On May 24, his Lilongwe South counterpart Peter Dimba would accuse Ngwale of bringing “a foreign agenda which no one in the House can vote for” because “you are under external pressure”.

Ngwale says he is unfazed that some lawmakers and policymakers are politicising the Bill in fear of a backlash from the clergy, chiefs and voters.

“The Bill will be back. I can’t say a year or five, but I will look at the support on the ground. For now, there is need to senstise Malawians at all levels to understand and demand the Bill. When time is ripe, I will take the Bill back to Parliament,” he explains.

 Tough call

Group village head Kachingwe says it is time Malawians started asking their lawmaker to take tough calls for the benefit of the voiceless, especially women and the rural majority who bear the brunt of clandestine abortion.

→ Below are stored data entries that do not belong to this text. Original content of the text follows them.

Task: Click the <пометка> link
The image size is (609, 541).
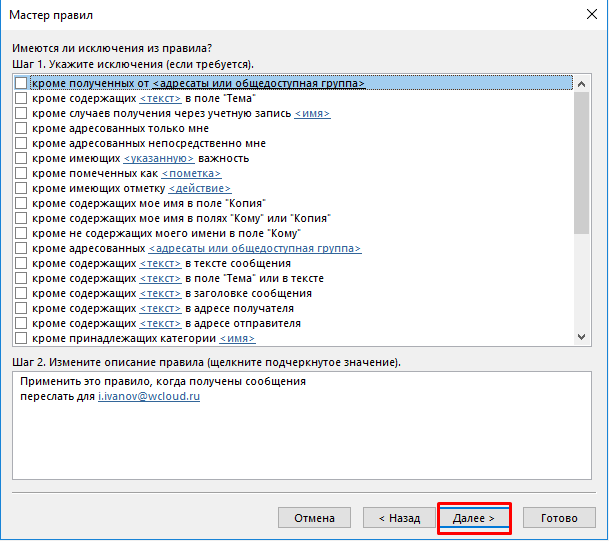Action: click(191, 174)
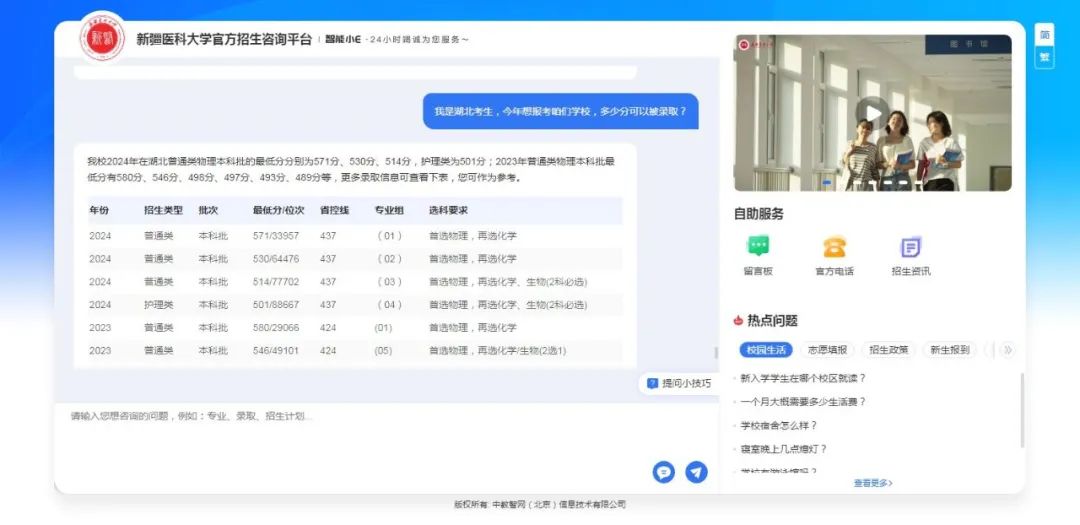Select the 校园生活 tab

[x=766, y=350]
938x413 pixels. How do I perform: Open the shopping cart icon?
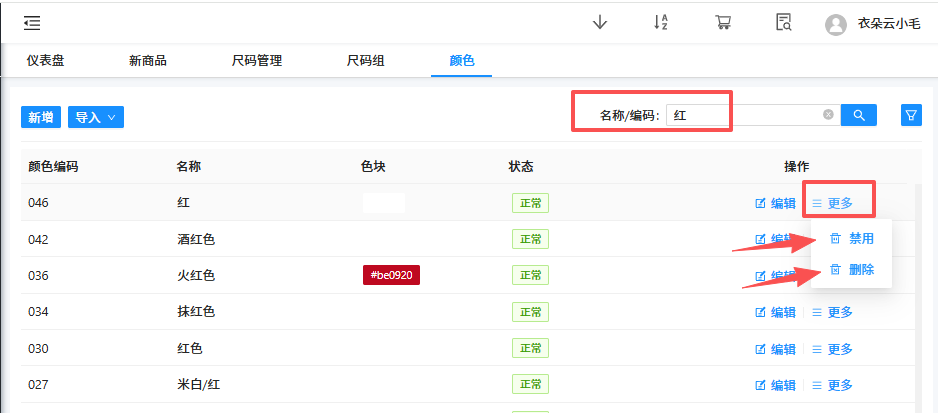722,23
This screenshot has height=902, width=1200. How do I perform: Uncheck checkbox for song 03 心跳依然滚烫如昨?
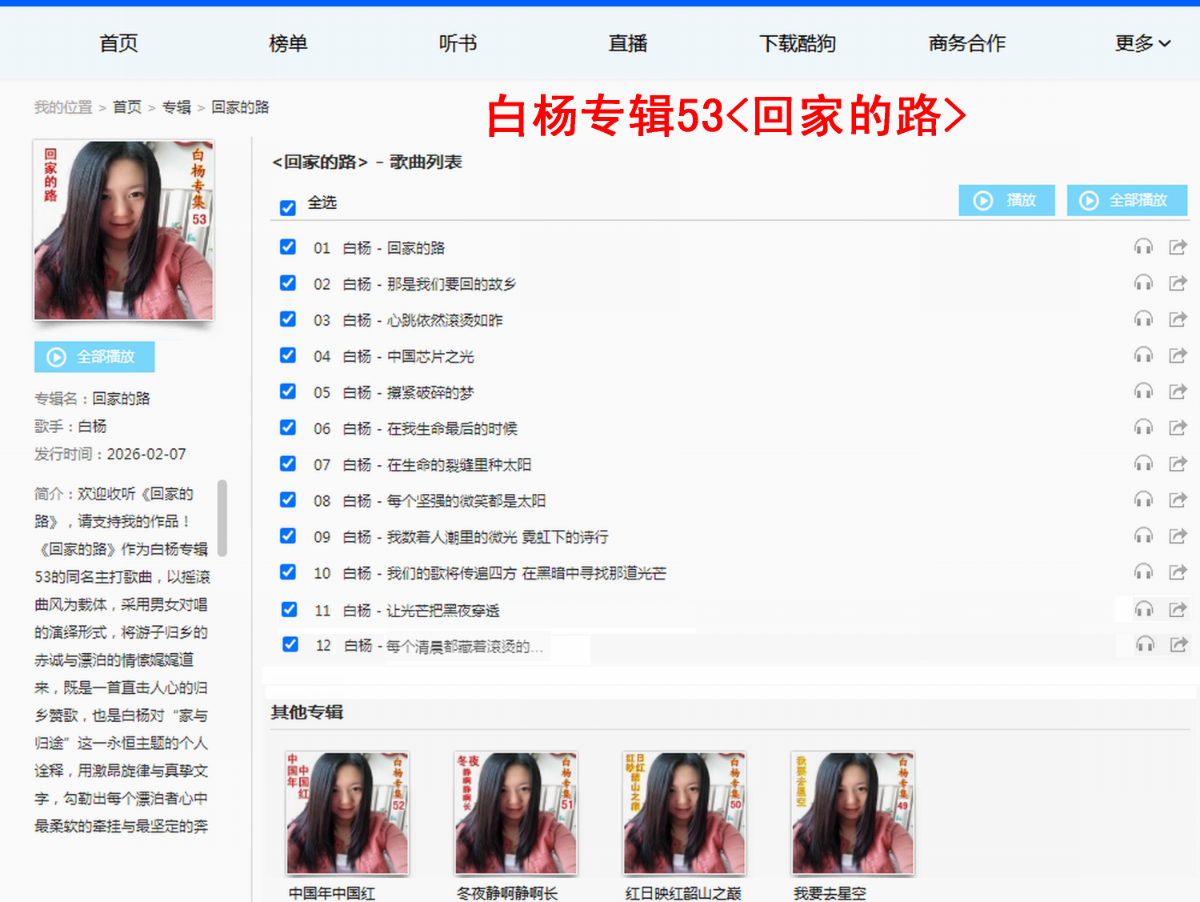pyautogui.click(x=288, y=319)
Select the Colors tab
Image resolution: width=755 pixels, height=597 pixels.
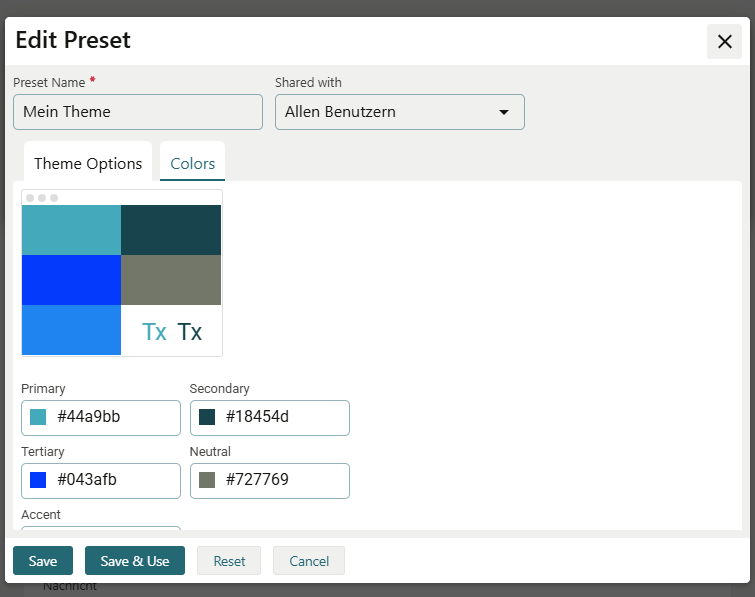click(x=192, y=163)
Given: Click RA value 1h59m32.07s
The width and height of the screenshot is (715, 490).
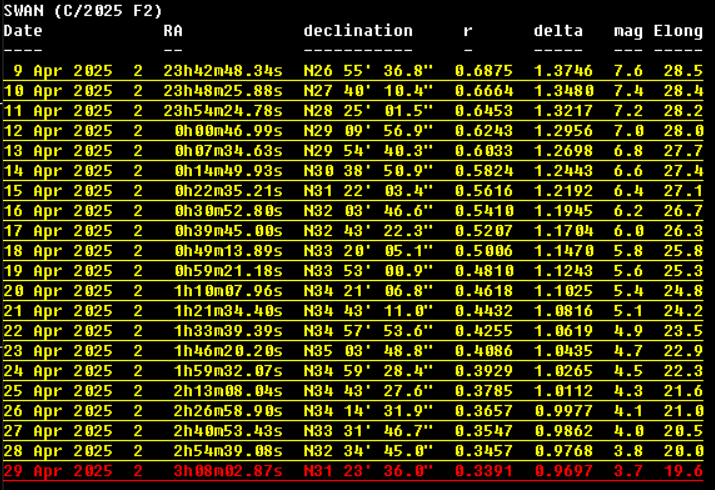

“We are proud of what our MP is doing. While the wait continues, women keep dying from secret abortions. These people are Malawians and these deaths could be avoided with advancements in medicine and technology,” she says.

GVH Kachingwe reckons it is negligent of the lawmakers to preserve laws long discarded by the country’s colonial masters, who crafted them.

“Malawi is said to have attained independence 57 years ago, so why should women keep dying in gruesome circumstances because of laws that were brought in by our colonial masters? Are we really independent?

Activists opposed to the sluggish law reform are petitioning courts to determine the legality of what they consider a repressive relic of the British colonial empire.